Sunday, March 20, 2011

Daily Gospel Devotional: March 20

Matthew 7:1-5 / Luke 6:37-42…

More than meets the eye…

Jesus is talking about hypocrisy, about judging others without first judging yourself. These verses are not some sort of justification or defense for irresponsibility, heresy, or wickedness (1 Corinthians 6:2-3). This is about being hypocritical, which ironically, those who use these verses as a universal prohibition against “judging” are guilty of themselves. Obviously we must make some distinctions. That requires judging things (1 Corinthians 5:12). The whole idea that we are not supposed to judge ideas, behavior, doctrine, faith and practice is more than ludicrous, it is lawlessness. Indeed, in the same chapter Jesus tells us that we will recognize false teachers by their fruit (Matthew 7:20).

In other words we are all judges. We discern who is following Christ in truth and follow them (Philippians 3:17), whole putting away some and staying away from others (Romans 16:17-19 / 2 Timothy 3:5 / Titus 3:8-11). We are supposed to judge (John 7:24), we are supposed to discern (Philippians 1:9), but we are supposed to look at ourselves first (1 Corinthians 11:31).

The account in Luke gives us some more detail. Jesus is talking about the good eye and the evil eye again. The person who has a healthy eye will be generous with grace, merciful and mild. People will most often give grace back in return. The person with the bad eye will be full of meanness, hypocritically judging others, and he will receive the same from others. These things are for our training, so that we may be like our Master.
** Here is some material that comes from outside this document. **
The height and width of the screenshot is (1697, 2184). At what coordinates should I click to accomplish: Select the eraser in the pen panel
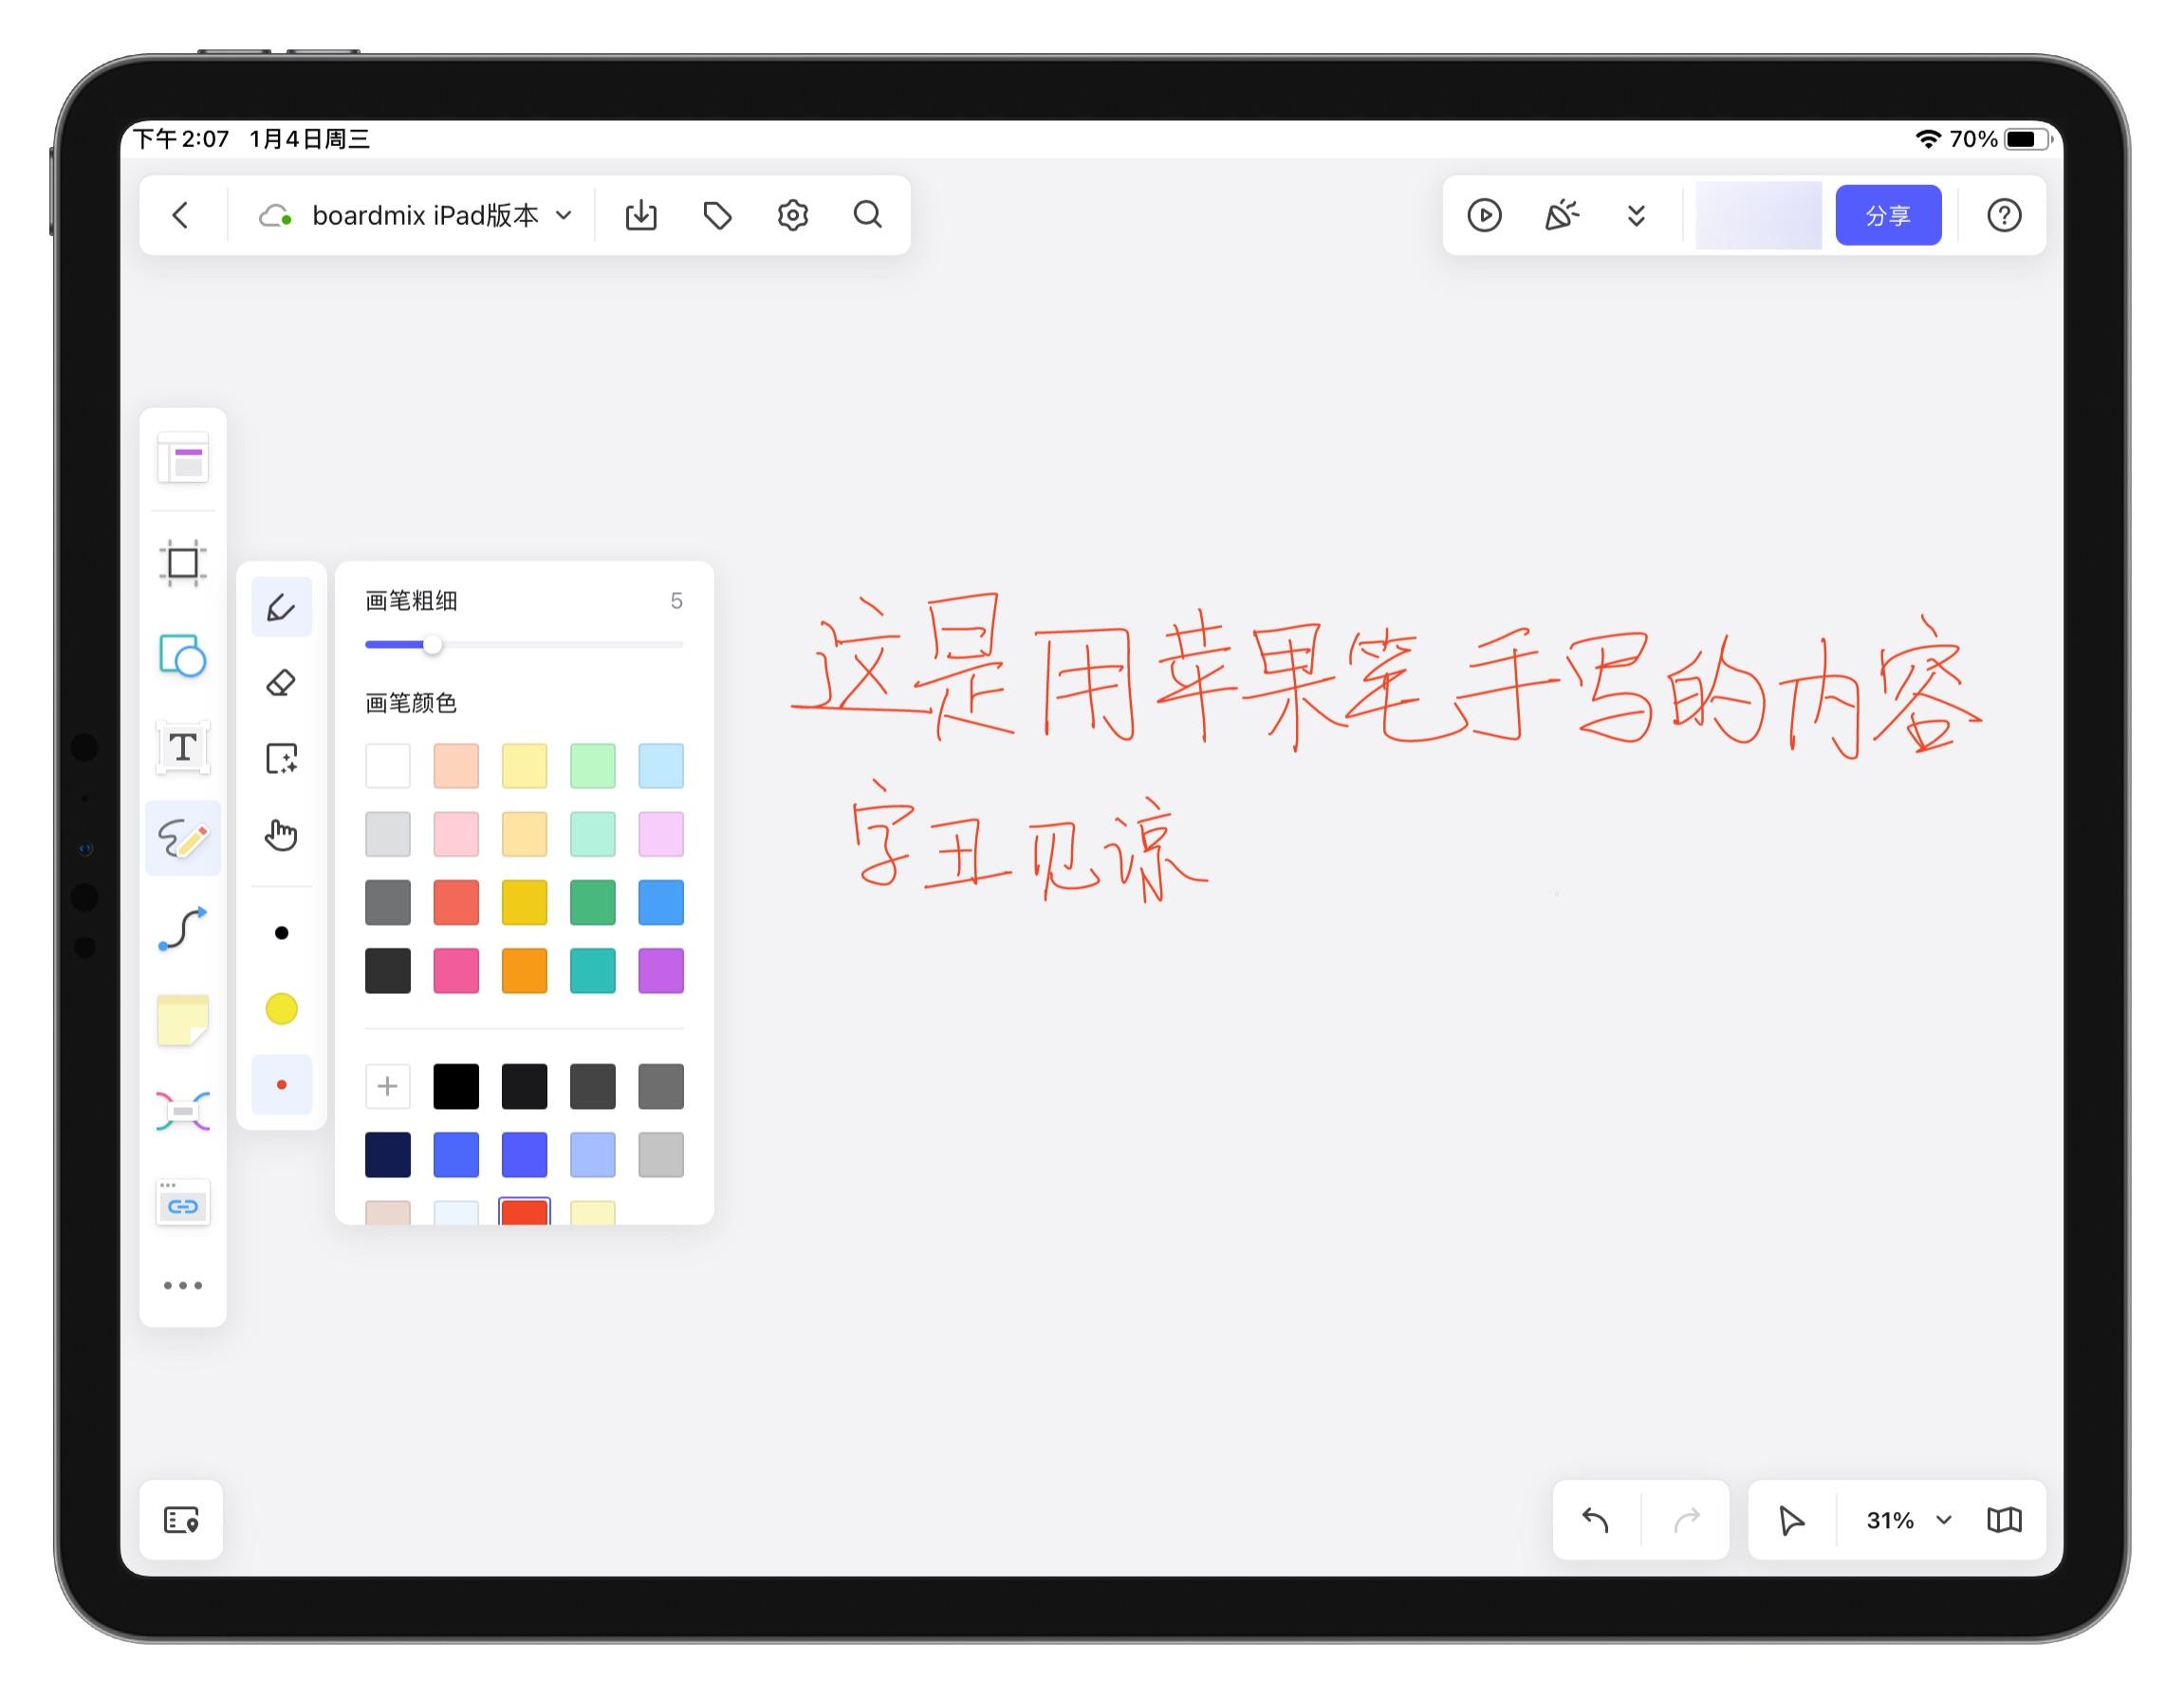point(282,682)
Jesus doesn’t say we cannot help others unless we are perfect, He is telling us that our vision may also become clouded. If you look into the mirror and can’t see who you really are, then you are blind and will lead others into the ditch of deception with you. When you don’t believe that you can be deceived that is when you already are. He says we shouldn’t just be a hearer or a talker but a doer (James 1:23-25).

In other words, Jesus says ministry starts with the mirror.

“Living For Today With An Eye For Tomorrow”©

3 comments:

MrsEvenSo... said...

I can see clearly now......

Anonymous said...

I was going to comment earlier, but I had something stuck in my eye.

Mike said...

This was dynamite! My wife and I printed this out to study with our people at the rescue mission.